*** Given records ***

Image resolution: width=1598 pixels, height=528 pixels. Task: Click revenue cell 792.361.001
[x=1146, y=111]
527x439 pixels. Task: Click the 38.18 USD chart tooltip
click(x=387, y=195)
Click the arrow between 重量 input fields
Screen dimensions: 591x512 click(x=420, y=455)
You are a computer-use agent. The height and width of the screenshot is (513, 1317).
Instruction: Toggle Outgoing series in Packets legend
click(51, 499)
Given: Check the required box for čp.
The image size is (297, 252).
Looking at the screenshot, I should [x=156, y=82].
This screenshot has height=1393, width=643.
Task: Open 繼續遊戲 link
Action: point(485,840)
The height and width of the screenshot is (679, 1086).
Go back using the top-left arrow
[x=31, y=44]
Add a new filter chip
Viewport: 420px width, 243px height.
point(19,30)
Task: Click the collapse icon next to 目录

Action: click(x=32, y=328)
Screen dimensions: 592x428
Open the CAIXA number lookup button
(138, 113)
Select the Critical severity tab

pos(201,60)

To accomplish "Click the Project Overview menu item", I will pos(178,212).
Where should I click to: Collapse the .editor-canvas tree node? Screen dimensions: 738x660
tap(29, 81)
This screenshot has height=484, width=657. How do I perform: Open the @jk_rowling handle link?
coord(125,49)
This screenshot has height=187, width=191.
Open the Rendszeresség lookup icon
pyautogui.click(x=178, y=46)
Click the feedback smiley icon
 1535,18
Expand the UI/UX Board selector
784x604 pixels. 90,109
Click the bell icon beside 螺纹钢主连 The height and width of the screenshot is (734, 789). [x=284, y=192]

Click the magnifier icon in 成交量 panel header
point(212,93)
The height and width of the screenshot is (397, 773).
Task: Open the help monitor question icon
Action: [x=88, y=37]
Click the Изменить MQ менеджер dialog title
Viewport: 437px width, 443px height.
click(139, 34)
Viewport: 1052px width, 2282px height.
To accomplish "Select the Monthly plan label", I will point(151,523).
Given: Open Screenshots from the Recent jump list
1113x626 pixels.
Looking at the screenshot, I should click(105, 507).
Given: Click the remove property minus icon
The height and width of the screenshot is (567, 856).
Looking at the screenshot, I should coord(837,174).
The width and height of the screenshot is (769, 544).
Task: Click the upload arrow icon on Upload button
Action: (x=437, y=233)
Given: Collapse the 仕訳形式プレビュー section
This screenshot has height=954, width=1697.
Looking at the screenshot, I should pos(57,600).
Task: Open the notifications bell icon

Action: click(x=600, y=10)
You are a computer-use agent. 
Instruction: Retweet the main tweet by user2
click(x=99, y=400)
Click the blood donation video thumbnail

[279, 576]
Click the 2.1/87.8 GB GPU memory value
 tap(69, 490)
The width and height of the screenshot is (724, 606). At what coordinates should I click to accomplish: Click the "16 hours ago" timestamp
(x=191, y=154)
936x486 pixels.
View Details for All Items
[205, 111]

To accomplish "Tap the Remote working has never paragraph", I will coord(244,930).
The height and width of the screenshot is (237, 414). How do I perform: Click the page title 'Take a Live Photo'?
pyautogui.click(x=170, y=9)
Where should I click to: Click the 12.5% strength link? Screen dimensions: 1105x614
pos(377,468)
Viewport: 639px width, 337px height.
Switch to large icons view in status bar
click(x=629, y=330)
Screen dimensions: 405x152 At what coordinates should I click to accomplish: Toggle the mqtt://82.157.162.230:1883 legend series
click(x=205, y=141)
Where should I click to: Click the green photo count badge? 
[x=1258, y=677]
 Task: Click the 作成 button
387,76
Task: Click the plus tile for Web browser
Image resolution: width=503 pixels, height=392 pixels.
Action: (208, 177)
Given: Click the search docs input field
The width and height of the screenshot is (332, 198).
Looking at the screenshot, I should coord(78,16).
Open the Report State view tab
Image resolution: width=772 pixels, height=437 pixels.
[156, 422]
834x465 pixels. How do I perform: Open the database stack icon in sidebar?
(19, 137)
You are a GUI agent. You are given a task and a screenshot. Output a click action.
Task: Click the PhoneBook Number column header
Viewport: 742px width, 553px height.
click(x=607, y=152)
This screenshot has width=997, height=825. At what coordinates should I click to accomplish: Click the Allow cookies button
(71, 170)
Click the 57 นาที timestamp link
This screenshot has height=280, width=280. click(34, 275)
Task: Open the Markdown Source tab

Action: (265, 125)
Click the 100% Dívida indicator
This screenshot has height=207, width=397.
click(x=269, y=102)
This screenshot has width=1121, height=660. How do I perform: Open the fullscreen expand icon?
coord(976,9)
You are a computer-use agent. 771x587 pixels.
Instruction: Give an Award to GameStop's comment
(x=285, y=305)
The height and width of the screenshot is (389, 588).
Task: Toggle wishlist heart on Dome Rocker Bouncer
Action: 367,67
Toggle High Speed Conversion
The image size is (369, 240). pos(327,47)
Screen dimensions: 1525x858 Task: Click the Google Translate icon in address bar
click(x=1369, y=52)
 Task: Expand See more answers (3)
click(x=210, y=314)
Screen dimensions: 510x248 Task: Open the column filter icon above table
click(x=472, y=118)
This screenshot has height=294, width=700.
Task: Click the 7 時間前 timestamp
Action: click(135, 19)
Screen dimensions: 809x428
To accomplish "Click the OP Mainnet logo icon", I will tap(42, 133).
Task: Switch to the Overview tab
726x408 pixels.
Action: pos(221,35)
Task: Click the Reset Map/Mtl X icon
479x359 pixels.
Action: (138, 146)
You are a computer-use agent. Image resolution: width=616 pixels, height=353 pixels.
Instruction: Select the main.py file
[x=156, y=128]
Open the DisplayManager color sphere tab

*** End of Given records ***

▶ [Exercise details] The material above needs to be reproduced exactly as written.

▶ [Your solution]
Image resolution: width=1598 pixels, height=528 pixels. Task: Click revenue cell 792.361.001
[x=1146, y=111]
527x439 pixels. Task: Click the 38.18 USD chart tooltip
click(x=387, y=195)
Click the arrow between 重量 input fields
Screen dimensions: 591x512 click(x=420, y=455)
You are a computer-use agent. The height and width of the screenshot is (513, 1317).
Instruction: Toggle Outgoing series in Packets legend
click(51, 499)
Given: Check the required box for čp.
The image size is (297, 252).
Looking at the screenshot, I should [x=156, y=82].
This screenshot has height=1393, width=643.
Task: Open 繼續遊戲 link
Action: point(485,840)
The height and width of the screenshot is (679, 1086).
Go back using the top-left arrow
[x=31, y=44]
Add a new filter chip
Viewport: 420px width, 243px height.
point(19,30)
Task: Click the collapse icon next to 目录

Action: click(x=32, y=328)
Screen dimensions: 592x428
Open the CAIXA number lookup button
(138, 113)
Select the Critical severity tab

pos(201,60)

To accomplish "Click the Project Overview menu item", I will pos(178,212).
Where should I click to: Collapse the .editor-canvas tree node? Screen dimensions: 738x660
tap(29, 81)
This screenshot has height=484, width=657. How do I perform: Open the @jk_rowling handle link?
coord(125,49)
This screenshot has height=187, width=191.
Open the Rendszeresség lookup icon
pyautogui.click(x=178, y=46)
Click the feedback smiley icon
 1535,18
Expand the UI/UX Board selector
784x604 pixels. 90,109
Click the bell icon beside 螺纹钢主连 The height and width of the screenshot is (734, 789). [x=284, y=192]

Click the magnifier icon in 成交量 panel header
point(212,93)
The height and width of the screenshot is (397, 773).
Task: Open the help monitor question icon
Action: [x=88, y=37]
Click the Изменить MQ менеджер dialog title
Viewport: 437px width, 443px height.
click(139, 34)
Viewport: 1052px width, 2282px height.
To accomplish "Select the Monthly plan label", I will point(151,523).
Given: Open Screenshots from the Recent jump list
1113x626 pixels.
Looking at the screenshot, I should click(105, 507).
Given: Click the remove property minus icon
The height and width of the screenshot is (567, 856).
Looking at the screenshot, I should coord(837,174).
The width and height of the screenshot is (769, 544).
Task: Click the upload arrow icon on Upload button
Action: (x=437, y=233)
Given: Collapse the 仕訳形式プレビュー section
This screenshot has height=954, width=1697.
Looking at the screenshot, I should pos(57,600).
Task: Open the notifications bell icon

Action: click(x=600, y=10)
You are a computer-use agent. 
Instruction: Retweet the main tweet by user2
click(x=99, y=400)
Click the blood donation video thumbnail

[279, 576]
Click the 2.1/87.8 GB GPU memory value
 tap(69, 490)
The width and height of the screenshot is (724, 606). At what coordinates should I click to accomplish: Click the "16 hours ago" timestamp
(x=191, y=154)
936x486 pixels.
View Details for All Items
[205, 111]

To accomplish "Tap the Remote working has never paragraph", I will coord(244,930).
The height and width of the screenshot is (237, 414). How do I perform: Click the page title 'Take a Live Photo'?
pyautogui.click(x=170, y=9)
Where should I click to: Click the 12.5% strength link? Screen dimensions: 1105x614
pos(377,468)
Viewport: 639px width, 337px height.
Switch to large icons view in status bar
click(x=629, y=330)
Screen dimensions: 405x152 At what coordinates should I click to accomplish: Toggle the mqtt://82.157.162.230:1883 legend series
click(x=205, y=141)
Where should I click to: Click the green photo count badge? 
[x=1258, y=677]
 Task: Click the 作成 button
387,76
Task: Click the plus tile for Web browser
Image resolution: width=503 pixels, height=392 pixels.
Action: (208, 177)
Given: Click the search docs input field
The width and height of the screenshot is (332, 198).
Looking at the screenshot, I should coord(78,16).
Open the Report State view tab
Image resolution: width=772 pixels, height=437 pixels.
[156, 422]
834x465 pixels. How do I perform: Open the database stack icon in sidebar?
(19, 137)
You are a GUI agent. You are given a task and a screenshot. Output a click action.
Task: Click the PhoneBook Number column header
Viewport: 742px width, 553px height.
click(x=607, y=152)
This screenshot has width=997, height=825. At what coordinates should I click to accomplish: Click the Allow cookies button
(71, 170)
Click the 57 นาที timestamp link
This screenshot has height=280, width=280. click(34, 275)
Task: Open the Markdown Source tab

Action: (265, 125)
Click the 100% Dívida indicator
This screenshot has height=207, width=397.
click(x=269, y=102)
This screenshot has width=1121, height=660. How do I perform: Open the fullscreen expand icon?
coord(976,9)
You are a computer-use agent. 771x587 pixels.
Instruction: Give an Award to GameStop's comment
(x=285, y=305)
The height and width of the screenshot is (389, 588).
Task: Toggle wishlist heart on Dome Rocker Bouncer
Action: 367,67
Toggle High Speed Conversion
The image size is (369, 240). pos(327,47)
Screen dimensions: 1525x858 Task: Click the Google Translate icon in address bar
click(x=1369, y=52)
 Task: Expand See more answers (3)
click(x=210, y=314)
Screen dimensions: 510x248 Task: Open the column filter icon above table
click(x=472, y=118)
This screenshot has height=294, width=700.
Task: Click the 7 時間前 timestamp
Action: click(135, 19)
Screen dimensions: 809x428
To accomplish "Click the OP Mainnet logo icon", I will tap(42, 133).
Task: Switch to the Overview tab
726x408 pixels.
Action: pos(221,35)
Task: Click the Reset Map/Mtl X icon
479x359 pixels.
Action: (138, 146)
You are a computer-use agent. Image resolution: width=616 pixels, height=353 pixels.
Instruction: Select the main.py file
[x=156, y=128]
Open the DisplayManager color sphere tab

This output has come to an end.